**Task objective**
Please give an exact transcription of the lines below, from the one that contains "Accept (244, 2509)" to the very last, with no other lines.

**Material to process**
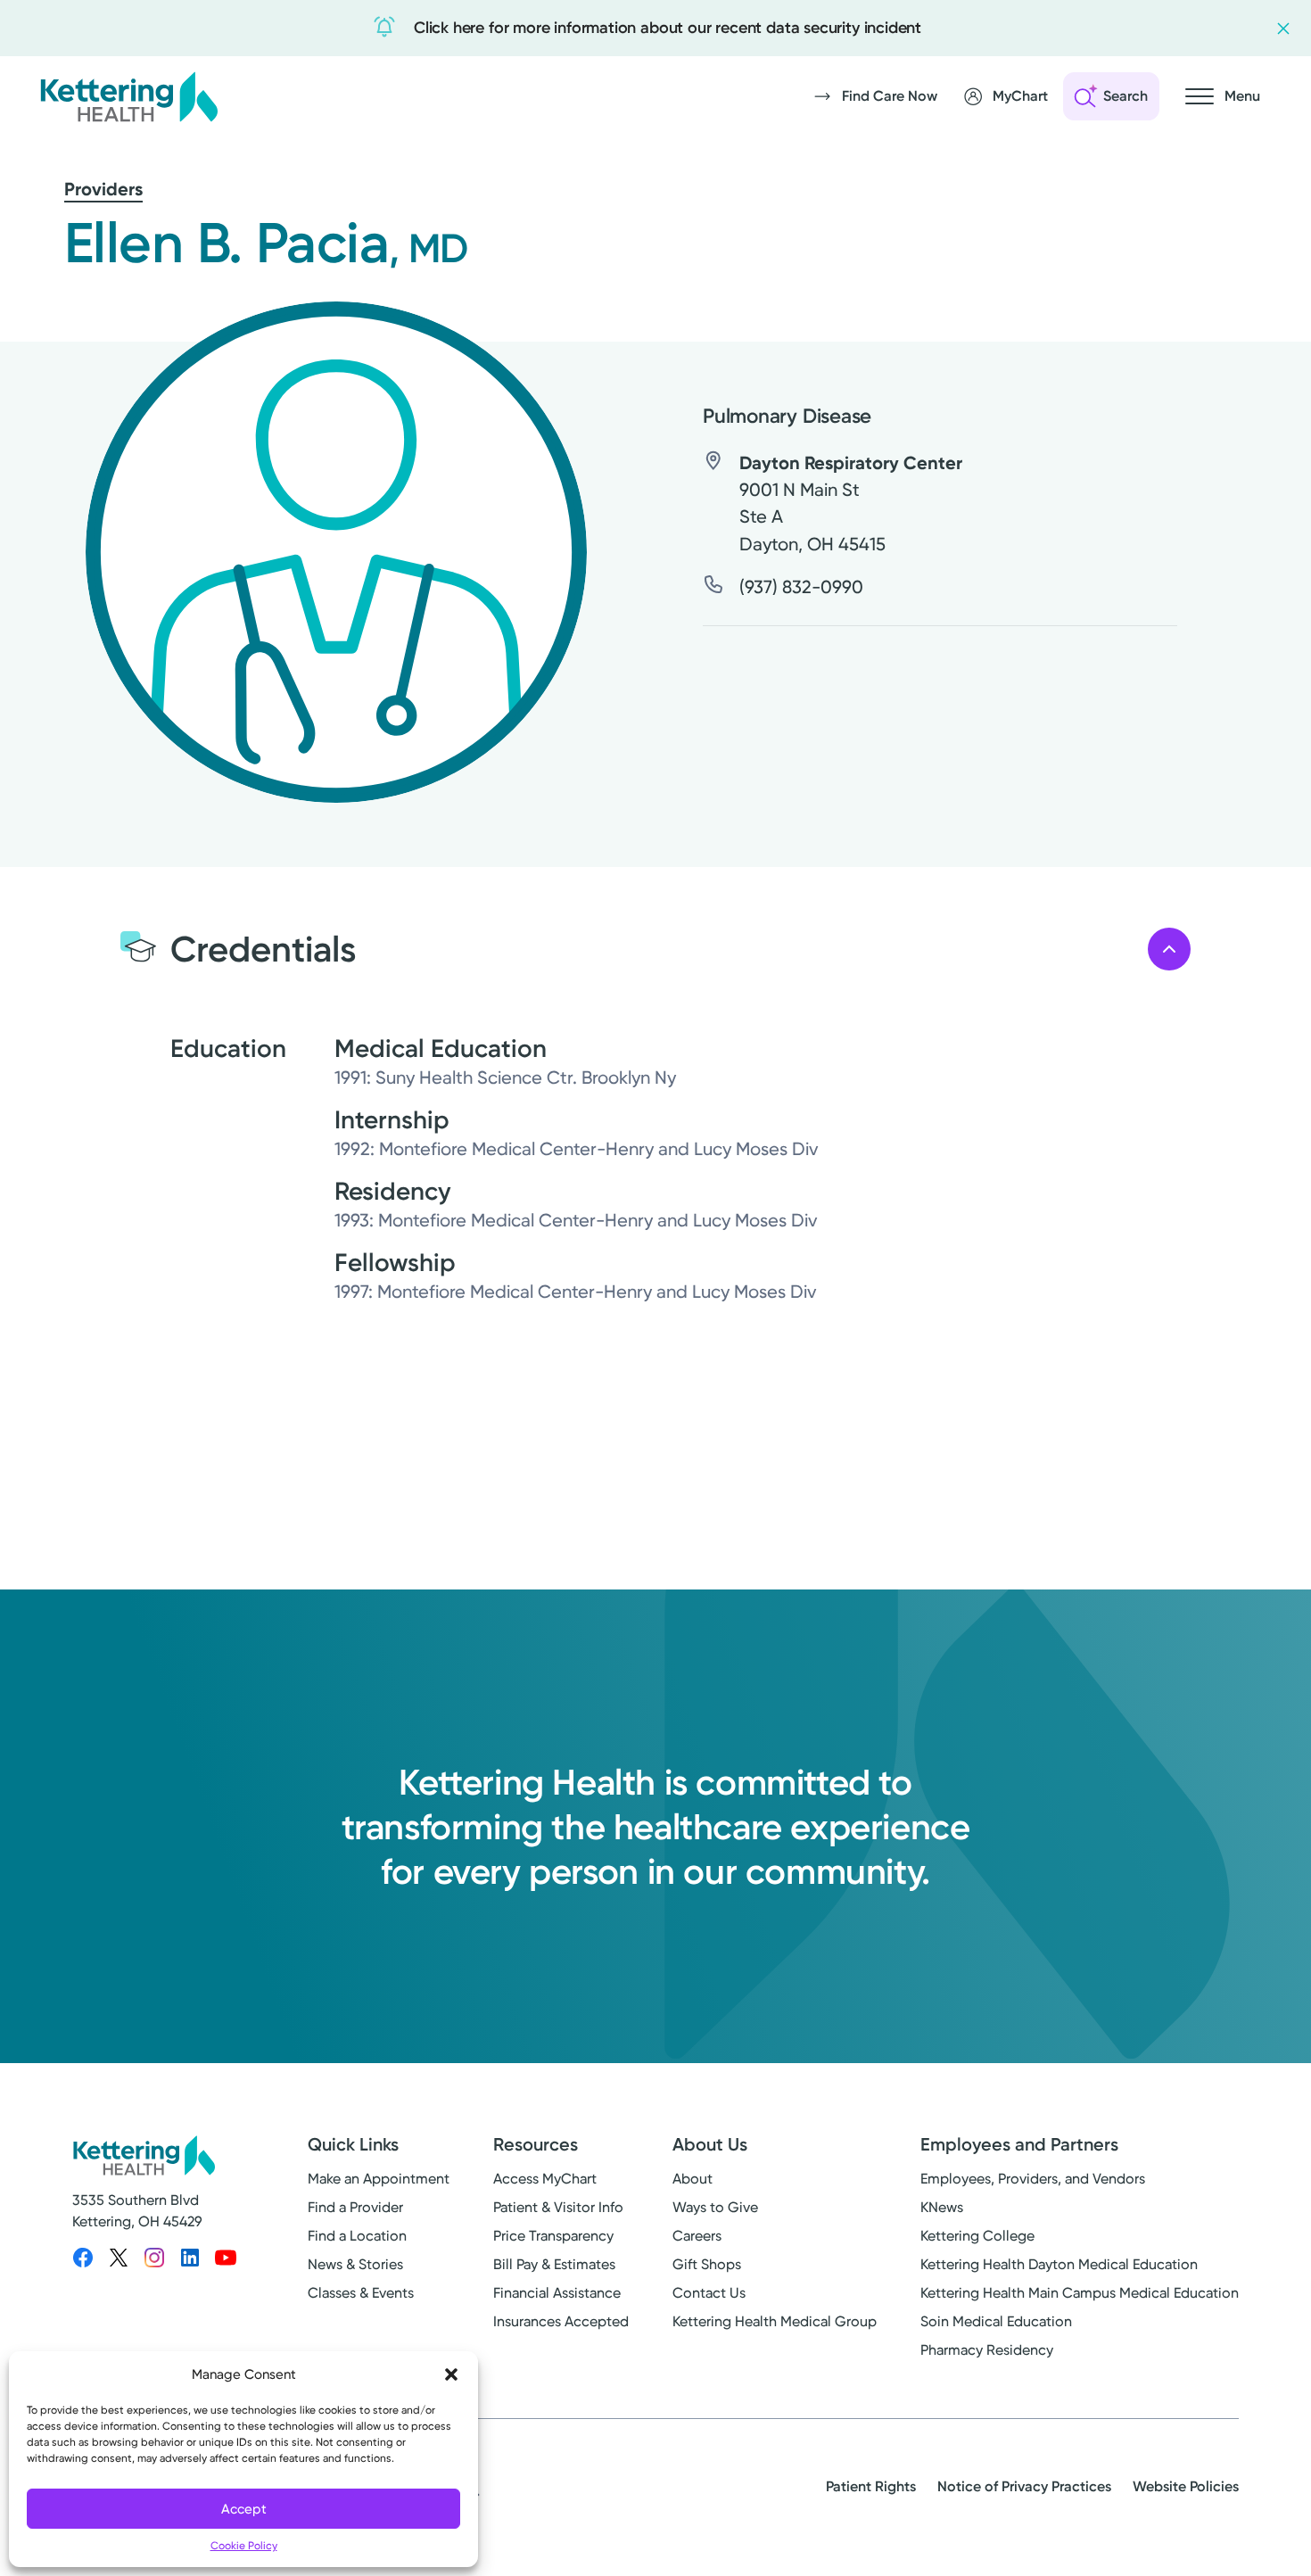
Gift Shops (706, 2264)
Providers (103, 189)
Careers (696, 2235)
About (692, 2178)
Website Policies (1186, 2486)
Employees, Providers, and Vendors (1032, 2178)
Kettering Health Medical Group (774, 2321)
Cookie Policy (243, 2545)
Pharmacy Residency (986, 2349)
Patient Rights (871, 2486)
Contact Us (709, 2292)
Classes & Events (361, 2292)
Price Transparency (553, 2235)
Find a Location (357, 2235)
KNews (941, 2207)
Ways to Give (715, 2207)
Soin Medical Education (996, 2321)
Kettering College (977, 2235)
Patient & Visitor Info (558, 2207)
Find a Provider (355, 2207)
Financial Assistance (557, 2292)
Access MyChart (545, 2178)
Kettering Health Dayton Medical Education (1059, 2264)
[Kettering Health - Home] (128, 96)
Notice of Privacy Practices (1024, 2486)
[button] (451, 2374)
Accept (244, 2509)
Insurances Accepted (561, 2321)
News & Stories (355, 2264)
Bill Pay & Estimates (554, 2264)
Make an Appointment (378, 2178)
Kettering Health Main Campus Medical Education (1079, 2292)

**Task output**
Accept (244, 2509)
Insurances Accepted (561, 2321)
News & Stories (355, 2264)
Bill Pay & Estimates (554, 2264)
Make an Appointment (378, 2178)
Kettering Health Main Campus Medical Education (1079, 2292)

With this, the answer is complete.